[Collected data entries]
*****

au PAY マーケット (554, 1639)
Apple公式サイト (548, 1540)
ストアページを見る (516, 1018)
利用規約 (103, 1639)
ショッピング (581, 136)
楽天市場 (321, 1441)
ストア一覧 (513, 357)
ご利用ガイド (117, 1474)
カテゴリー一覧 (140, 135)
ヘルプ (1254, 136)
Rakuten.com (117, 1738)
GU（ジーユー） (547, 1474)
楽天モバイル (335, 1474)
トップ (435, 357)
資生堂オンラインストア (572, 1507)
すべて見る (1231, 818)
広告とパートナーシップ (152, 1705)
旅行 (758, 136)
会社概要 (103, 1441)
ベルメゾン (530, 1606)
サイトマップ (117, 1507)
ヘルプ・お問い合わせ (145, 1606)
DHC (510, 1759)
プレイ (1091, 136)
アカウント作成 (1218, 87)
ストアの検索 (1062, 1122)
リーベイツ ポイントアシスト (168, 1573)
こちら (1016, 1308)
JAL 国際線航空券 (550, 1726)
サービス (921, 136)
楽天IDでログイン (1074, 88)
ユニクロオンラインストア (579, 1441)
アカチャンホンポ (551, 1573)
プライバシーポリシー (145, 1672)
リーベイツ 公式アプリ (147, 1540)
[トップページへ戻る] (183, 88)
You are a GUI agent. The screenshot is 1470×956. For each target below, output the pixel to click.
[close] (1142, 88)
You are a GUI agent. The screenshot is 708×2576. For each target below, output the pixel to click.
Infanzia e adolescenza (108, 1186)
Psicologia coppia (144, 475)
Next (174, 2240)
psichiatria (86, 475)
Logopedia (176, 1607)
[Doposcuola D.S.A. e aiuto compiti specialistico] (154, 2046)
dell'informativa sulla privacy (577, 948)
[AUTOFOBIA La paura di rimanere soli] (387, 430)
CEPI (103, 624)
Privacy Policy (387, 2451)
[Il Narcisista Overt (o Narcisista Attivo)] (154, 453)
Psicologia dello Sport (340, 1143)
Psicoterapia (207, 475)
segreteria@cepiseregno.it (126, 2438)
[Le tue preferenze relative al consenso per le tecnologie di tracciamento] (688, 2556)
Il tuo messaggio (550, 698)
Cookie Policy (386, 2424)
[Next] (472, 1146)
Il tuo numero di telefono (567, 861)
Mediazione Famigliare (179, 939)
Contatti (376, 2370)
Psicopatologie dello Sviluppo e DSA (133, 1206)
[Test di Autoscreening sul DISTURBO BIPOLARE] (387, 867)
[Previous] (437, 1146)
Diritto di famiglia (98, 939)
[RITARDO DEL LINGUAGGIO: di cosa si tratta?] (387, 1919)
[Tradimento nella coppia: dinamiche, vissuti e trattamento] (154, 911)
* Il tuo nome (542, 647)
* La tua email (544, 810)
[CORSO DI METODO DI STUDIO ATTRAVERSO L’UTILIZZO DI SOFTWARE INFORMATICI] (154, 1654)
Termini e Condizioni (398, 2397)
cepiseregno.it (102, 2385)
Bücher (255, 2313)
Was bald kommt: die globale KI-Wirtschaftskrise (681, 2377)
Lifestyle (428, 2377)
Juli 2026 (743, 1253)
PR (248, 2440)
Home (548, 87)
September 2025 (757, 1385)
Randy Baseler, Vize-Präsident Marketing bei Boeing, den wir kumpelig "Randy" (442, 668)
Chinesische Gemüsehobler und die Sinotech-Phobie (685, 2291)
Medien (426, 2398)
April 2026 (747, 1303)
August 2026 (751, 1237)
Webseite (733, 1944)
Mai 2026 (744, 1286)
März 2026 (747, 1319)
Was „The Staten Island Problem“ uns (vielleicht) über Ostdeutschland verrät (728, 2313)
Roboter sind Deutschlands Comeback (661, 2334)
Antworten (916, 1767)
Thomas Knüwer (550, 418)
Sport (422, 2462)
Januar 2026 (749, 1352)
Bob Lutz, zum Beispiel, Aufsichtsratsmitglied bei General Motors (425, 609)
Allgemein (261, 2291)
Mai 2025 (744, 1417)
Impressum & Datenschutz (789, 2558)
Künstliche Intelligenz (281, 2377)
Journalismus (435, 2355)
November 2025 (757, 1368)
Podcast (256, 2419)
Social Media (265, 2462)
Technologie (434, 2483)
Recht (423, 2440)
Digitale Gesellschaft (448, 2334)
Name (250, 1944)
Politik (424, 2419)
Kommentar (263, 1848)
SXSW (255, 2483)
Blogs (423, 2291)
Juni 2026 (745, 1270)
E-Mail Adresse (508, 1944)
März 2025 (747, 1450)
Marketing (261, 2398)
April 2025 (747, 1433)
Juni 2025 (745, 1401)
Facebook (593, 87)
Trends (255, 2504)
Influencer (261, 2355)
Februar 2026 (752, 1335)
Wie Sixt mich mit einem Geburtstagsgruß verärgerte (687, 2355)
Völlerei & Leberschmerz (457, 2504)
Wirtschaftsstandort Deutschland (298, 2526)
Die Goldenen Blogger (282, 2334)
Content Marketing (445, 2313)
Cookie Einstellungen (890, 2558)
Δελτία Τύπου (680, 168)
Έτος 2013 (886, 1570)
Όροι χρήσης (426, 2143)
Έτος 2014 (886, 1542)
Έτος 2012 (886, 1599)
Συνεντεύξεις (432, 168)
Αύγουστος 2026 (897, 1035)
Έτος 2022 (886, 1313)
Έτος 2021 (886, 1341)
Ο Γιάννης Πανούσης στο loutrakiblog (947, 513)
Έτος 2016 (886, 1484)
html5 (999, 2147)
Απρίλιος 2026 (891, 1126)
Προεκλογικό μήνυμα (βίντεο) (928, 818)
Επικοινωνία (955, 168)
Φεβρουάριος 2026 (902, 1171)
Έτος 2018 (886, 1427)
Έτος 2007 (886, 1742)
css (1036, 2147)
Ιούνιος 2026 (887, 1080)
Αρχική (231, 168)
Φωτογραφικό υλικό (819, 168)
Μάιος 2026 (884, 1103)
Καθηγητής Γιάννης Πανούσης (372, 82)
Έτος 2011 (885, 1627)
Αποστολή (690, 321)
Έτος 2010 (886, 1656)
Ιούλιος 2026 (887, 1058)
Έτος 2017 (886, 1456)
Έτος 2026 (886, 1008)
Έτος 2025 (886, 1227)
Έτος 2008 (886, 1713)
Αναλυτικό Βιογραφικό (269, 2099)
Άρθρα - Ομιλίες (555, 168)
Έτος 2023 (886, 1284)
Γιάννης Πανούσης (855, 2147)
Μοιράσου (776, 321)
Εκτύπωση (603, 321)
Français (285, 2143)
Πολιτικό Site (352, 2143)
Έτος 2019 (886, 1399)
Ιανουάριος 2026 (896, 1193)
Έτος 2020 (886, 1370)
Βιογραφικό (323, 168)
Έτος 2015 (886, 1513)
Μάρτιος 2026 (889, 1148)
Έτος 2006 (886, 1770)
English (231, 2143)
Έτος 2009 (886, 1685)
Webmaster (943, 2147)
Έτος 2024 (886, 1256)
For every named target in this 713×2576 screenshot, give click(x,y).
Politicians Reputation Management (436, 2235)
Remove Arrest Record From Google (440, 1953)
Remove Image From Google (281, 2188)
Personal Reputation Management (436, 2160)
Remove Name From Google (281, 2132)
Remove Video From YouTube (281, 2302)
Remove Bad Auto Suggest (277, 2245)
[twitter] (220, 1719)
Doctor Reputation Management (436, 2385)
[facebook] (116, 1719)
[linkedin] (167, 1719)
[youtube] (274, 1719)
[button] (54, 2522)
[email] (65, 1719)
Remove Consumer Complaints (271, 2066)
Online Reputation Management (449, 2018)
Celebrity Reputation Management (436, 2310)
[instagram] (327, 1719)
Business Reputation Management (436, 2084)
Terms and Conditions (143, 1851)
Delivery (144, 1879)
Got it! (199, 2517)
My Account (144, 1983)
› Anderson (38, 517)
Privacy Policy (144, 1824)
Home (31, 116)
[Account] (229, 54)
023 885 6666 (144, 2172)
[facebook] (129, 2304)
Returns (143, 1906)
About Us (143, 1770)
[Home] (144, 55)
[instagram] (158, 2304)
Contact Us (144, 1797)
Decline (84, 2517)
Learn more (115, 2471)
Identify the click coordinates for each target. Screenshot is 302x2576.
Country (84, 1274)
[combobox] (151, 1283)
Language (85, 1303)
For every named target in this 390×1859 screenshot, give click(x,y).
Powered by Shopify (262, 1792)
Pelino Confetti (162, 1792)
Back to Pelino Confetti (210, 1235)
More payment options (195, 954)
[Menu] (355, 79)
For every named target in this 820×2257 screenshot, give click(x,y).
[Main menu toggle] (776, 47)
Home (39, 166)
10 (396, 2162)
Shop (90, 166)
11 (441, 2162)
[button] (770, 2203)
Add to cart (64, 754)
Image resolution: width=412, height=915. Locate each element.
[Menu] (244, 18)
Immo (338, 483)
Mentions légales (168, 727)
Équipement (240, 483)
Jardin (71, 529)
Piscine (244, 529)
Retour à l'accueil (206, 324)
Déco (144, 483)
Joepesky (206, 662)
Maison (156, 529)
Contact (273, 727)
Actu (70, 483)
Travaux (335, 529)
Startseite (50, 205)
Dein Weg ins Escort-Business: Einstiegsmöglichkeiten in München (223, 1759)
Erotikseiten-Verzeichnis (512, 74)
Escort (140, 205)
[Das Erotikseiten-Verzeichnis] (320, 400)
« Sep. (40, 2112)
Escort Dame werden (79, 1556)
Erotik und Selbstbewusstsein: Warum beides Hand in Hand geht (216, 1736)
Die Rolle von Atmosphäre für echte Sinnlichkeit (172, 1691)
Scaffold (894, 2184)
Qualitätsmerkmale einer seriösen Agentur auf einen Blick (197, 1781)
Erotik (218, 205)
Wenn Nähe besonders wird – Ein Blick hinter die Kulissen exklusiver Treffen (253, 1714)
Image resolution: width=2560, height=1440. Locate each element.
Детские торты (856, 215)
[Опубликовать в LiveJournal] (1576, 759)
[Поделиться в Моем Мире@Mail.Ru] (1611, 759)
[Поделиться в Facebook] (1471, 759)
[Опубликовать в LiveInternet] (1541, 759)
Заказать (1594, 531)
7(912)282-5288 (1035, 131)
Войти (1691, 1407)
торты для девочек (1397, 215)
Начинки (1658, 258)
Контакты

*****

Please filter the entries above down to the lines holding "Business" and copy them.

Business Reputation Management (436, 2084)
Dein Weg ins Escort-Business: Einstiegsmöglichkeiten in München (223, 1759)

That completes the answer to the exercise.